## Texto em estudo
◇ ◇ ◇ ◇

Complementado por Portes et al.(2020), este desequilíbrio na distribuição de responsabilidades entre os casais é reconhecido por ambos os membros. Frequentemente, as mães se sentem sobrecarregadas com o cuidado excessivo dos filhos, enquanto reconhecem que seus parceiros desempenham um papel secundário nas atividades parentais, com a principal função de brincar com a criança.
Assim, é destacado que a experiência da maternidade nessas situações se torna notavelmente complexa e desafiadora. Isso ocorre quando as mães se deparam com o desconhecido e imprevisível, resultando em obstáculos significativos ao planejamento de atividades fora do campo dos cuidados maternos, dificultando a visão de um futuro mais estruturado para si, como alguém que vai além deste papel (Smeha & Cesar, 2011).
Por conta dessa realidade, a intervenção precoce aparece como alternativa, já que possui uma gama de serviços e suportes disponíveis em diversos contextos, desenvolvidos em colaboração com as famílias. Seu propósito é fomentar o desenvolvimento de crianças em idades precoces que possuam deficiências, atrasos no desenvolvimento ou estejam em risco significativo de atraso, visando aprimorar sua qualidade de vida e a de suas famílias (Tegethof, 2007).

◇ ◇ ◇ ◇

## Tarefa 1
Indique se cada afirmação abaixo está de acordo com o texto sobre a maternidade, respondendo sim ou não e citando as palavras do texto que decidem a resposta. (a) O desequilíbrio na distribuição de responsabilidades é reconhecido apenas pelas mães. (b) Os parceiros têm como principal função brincar com a criança. (c) A intervenção precoce é desenvolvida sem a participação das famílias.
## Tarefa 2
Copie do texto sobre a maternidade tudo o que vai desde "Complementado por Portes" até "(Smeha & Cesar, 2011).".

## Seção de dados
◇ ◇ ◇ ◇

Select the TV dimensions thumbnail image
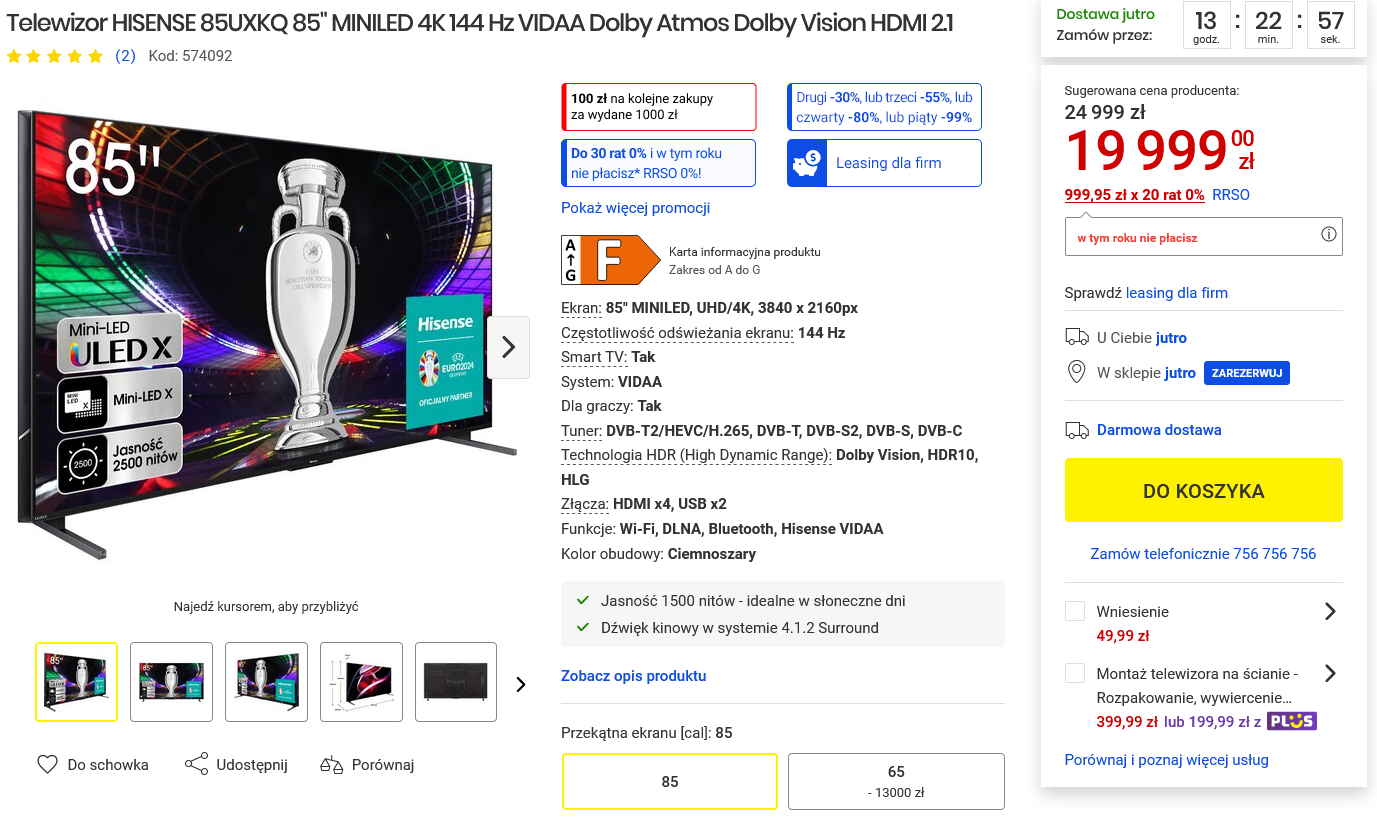Image resolution: width=1377 pixels, height=822 pixels. coord(361,682)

◇ ◇ ◇ ◇

## Área de resposta 1
(a) Não: "é reconhecido por ambos os membros".
(b) Sim: "com a principal função de brincar com a criança".
(c) Não: "desenvolvidos em colaboração com as famílias".

## Área de resposta 2
Complementado por Portes et al.(2020), este desequilíbrio na distribuição de responsabilidades entre os casais é reconhecido por ambos os membros. Frequentemente, as mães se sentem sobrecarregadas com o cuidado excessivo dos filhos, enquanto reconhecem que seus parceiros desempenham um papel secundário nas atividades parentais, com a principal função de brincar com a criança.
Assim, é destacado que a experiência da maternidade nessas situações se torna notavelmente complexa e desafiadora. Isso ocorre quando as mães se deparam com o desconhecido e imprevisível, resultando em obstáculos significativos ao planejamento de atividades fora do campo dos cuidados maternos, dificultando a visão de um futuro mais estruturado para si, como alguém que vai além deste papel (Smeha & Cesar, 2011).